Prompt - Restate word for word the lines of the data below, from the first through the one that has "Task: Click the magnifier search icon".

BEGIN Provided entries

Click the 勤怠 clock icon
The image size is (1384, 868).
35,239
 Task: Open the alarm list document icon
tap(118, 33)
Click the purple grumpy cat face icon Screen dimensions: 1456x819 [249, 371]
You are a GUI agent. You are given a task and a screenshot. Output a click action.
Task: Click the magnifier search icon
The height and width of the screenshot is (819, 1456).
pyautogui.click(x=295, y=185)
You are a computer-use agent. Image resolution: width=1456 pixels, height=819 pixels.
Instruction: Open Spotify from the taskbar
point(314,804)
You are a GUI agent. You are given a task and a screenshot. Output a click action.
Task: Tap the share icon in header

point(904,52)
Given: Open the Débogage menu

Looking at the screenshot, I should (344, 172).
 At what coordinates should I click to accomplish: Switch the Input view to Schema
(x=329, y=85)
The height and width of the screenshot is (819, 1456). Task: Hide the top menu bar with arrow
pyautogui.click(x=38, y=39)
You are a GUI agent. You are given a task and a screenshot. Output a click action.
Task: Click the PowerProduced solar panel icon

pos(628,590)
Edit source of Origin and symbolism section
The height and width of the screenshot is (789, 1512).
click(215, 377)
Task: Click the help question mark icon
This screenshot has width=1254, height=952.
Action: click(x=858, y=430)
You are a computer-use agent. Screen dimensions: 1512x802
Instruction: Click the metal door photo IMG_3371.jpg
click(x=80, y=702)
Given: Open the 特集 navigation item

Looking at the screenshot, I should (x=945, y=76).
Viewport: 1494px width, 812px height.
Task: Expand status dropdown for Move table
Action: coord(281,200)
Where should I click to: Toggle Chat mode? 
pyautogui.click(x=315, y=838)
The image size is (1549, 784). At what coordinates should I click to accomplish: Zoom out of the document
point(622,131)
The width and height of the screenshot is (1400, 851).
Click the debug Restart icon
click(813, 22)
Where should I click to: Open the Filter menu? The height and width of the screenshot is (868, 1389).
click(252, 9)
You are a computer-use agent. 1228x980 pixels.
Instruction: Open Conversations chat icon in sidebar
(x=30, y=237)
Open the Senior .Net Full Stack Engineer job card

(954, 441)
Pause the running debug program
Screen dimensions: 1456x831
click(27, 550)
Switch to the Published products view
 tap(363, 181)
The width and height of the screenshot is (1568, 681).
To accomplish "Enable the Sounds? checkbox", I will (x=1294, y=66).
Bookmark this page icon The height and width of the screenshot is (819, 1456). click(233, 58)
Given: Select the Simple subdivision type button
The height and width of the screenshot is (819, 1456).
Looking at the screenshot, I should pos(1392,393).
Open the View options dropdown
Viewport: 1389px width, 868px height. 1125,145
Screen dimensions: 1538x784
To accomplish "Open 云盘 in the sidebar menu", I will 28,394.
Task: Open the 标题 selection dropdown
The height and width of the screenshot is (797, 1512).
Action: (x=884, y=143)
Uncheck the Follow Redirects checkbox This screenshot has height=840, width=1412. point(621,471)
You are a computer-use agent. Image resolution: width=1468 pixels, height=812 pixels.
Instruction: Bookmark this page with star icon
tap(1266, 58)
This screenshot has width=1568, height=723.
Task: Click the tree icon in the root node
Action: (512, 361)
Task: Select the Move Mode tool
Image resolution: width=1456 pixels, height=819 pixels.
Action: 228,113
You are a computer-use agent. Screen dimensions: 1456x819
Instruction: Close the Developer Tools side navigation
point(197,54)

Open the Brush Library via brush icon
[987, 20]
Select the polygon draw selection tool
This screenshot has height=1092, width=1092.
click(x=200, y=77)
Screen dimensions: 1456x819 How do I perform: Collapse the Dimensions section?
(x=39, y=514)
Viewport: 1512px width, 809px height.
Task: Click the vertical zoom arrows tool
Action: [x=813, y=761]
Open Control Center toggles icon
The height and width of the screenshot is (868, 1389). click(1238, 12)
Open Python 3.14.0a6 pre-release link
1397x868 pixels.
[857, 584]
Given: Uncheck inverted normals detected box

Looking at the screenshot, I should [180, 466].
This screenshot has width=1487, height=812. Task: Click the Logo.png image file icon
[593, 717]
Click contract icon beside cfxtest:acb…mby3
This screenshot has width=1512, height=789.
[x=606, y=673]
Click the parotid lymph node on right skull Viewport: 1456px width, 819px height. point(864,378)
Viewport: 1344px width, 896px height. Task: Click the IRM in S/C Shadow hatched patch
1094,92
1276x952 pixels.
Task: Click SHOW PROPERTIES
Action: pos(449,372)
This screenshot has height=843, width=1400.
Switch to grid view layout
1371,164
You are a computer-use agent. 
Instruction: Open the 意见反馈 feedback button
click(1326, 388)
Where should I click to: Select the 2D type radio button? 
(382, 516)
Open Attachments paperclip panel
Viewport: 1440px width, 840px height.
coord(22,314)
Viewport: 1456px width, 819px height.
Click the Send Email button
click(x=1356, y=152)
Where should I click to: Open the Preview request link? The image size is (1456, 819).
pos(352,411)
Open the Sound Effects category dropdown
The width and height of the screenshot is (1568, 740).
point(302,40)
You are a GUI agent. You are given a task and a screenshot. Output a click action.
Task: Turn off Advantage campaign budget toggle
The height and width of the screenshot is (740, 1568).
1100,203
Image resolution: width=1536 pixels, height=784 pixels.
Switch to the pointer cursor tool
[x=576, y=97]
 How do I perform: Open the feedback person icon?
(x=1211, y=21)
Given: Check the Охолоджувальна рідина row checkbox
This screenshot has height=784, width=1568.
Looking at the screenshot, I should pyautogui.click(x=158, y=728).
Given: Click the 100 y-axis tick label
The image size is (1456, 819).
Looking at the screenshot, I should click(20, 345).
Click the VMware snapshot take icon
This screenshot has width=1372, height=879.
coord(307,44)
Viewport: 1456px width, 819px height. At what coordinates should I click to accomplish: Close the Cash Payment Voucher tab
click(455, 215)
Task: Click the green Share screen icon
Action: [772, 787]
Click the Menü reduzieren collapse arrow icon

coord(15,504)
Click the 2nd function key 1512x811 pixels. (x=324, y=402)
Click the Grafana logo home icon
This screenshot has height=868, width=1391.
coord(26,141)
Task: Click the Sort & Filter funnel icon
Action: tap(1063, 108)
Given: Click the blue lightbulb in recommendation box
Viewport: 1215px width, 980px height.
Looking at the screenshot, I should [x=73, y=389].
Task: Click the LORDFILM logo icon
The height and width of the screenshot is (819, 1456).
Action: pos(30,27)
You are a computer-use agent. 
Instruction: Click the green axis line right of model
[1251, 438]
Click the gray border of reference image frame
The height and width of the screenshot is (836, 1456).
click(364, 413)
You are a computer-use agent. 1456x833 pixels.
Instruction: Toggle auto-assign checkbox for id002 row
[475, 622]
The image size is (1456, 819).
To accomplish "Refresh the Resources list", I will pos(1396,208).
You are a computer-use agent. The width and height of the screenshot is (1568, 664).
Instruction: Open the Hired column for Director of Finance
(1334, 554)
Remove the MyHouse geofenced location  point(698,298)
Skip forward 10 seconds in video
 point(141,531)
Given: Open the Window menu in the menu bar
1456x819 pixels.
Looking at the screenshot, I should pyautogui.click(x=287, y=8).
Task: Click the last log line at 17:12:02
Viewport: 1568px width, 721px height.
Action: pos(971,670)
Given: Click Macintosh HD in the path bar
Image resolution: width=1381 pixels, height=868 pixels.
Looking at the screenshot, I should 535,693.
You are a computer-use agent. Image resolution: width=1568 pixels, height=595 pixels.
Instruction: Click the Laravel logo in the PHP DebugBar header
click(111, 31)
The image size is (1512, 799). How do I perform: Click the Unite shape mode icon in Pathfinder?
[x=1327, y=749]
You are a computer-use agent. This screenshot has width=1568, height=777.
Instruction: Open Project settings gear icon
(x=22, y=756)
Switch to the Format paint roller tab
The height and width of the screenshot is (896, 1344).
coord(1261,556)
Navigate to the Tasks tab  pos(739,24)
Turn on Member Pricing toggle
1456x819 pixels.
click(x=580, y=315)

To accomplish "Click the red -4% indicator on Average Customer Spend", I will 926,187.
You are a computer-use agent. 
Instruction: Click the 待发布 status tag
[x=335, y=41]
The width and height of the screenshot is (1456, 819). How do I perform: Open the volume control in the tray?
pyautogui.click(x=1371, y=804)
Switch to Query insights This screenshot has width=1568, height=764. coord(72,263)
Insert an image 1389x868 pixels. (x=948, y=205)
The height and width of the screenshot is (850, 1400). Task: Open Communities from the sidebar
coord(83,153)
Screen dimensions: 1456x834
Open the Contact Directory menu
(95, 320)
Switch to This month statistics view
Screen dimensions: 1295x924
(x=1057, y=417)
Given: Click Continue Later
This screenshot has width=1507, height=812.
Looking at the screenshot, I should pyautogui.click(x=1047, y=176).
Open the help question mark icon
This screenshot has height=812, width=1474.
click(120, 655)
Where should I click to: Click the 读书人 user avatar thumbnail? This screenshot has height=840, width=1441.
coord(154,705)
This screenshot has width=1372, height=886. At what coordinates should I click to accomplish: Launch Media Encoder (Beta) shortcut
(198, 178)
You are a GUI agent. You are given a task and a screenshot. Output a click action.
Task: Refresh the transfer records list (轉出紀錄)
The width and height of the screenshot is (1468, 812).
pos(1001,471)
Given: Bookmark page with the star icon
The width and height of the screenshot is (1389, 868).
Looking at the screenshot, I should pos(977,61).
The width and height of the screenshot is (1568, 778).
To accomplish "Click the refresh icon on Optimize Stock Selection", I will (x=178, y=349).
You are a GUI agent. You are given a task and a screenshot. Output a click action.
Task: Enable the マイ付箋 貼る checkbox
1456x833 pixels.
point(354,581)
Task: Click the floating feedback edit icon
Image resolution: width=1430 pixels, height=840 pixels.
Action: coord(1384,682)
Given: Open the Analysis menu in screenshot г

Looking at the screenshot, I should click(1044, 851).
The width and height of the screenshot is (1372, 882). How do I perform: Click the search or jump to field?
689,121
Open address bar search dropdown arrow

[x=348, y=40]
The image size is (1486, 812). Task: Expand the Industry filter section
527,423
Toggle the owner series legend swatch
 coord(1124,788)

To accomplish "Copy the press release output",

END Provided entries

Result for this exercise -
Click the 勤怠 clock icon
The image size is (1384, 868).
35,239
 Task: Open the alarm list document icon
tap(118, 33)
Click the purple grumpy cat face icon Screen dimensions: 1456x819 [249, 371]
You are a GUI agent. You are given a task and a screenshot. Output a click action.
Task: Click the magnifier search icon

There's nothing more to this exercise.